The Bournemouth Symphony Orchestra (BSO) has become the first symphony orchestra in the world to have a professional ensemble led by musicians with disabilities.
Following auditions in November 2017, the orchestra has announced the six founding musicians of the new ensemble: Siobhan Clough (violin/ viola), Phillip Howells (percussion), Roger Preston (cello), Kate Risdon (flute), Matthew Scott (clarinet) and Charlotte White (LinnStrument).
The ensemble will become a permanent part of the orchestra and will perform together, as well as alongside the BSO, in a series of public performances and workshops.
James Rose, a conductor with disabilities who will curate and direct the ensemble, said in the announcement: ‘During the audition process for the ensemble, we met with musicians from around the world with a wide range of talent. I am delighted that Siobhan, Phillip, Roger, Kate, Matthew and Charlotte have joined the Change Makers ensemble.

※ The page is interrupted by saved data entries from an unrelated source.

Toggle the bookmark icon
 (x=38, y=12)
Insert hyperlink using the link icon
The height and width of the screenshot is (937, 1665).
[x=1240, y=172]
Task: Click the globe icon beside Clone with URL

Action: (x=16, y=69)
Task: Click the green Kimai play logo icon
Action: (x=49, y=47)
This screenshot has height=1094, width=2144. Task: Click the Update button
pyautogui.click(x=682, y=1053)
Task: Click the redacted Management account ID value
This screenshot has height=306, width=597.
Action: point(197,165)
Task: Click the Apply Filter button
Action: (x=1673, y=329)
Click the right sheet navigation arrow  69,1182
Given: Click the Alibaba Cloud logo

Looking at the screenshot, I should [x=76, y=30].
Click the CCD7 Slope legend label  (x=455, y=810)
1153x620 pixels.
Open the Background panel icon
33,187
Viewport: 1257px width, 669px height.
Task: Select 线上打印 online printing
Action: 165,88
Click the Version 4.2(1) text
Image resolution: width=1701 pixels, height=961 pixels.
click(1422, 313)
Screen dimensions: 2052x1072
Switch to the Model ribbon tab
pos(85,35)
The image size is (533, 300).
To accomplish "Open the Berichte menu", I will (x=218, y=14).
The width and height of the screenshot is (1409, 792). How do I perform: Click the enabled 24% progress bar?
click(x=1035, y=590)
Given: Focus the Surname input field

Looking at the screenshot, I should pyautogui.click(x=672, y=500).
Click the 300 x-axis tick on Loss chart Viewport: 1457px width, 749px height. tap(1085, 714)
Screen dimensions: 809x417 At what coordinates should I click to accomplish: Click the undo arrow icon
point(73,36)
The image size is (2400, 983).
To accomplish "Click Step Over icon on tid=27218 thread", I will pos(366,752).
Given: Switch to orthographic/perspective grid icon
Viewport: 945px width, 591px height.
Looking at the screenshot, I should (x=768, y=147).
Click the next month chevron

‘The Change Makers ensemble will deliver a varied programme of high quality performances, as well as participation work, as the other BSO ensembles do. I am very excited for what the future has in store for this ensemble.’
Dougie Scarfe, Chief Executive Officer of the BSO, added: ‘The BSO is delighted to welcome these incredibly talented musicians to the ensemble. I am extremely proud that the BSO is the first orchestra in the world to have a professional disabled-led ensemble as a core part of its activities.
‘I know that this new BSO ensemble will help promote diversity within the arts and society as a whole, making music more accessible to everyone.’
The project has been supported by Arts Council England’s (ACE) Change Makers fund, which aims to address the under-representation of black, minority ethnic and disabled people in the arts, as well as two private donors.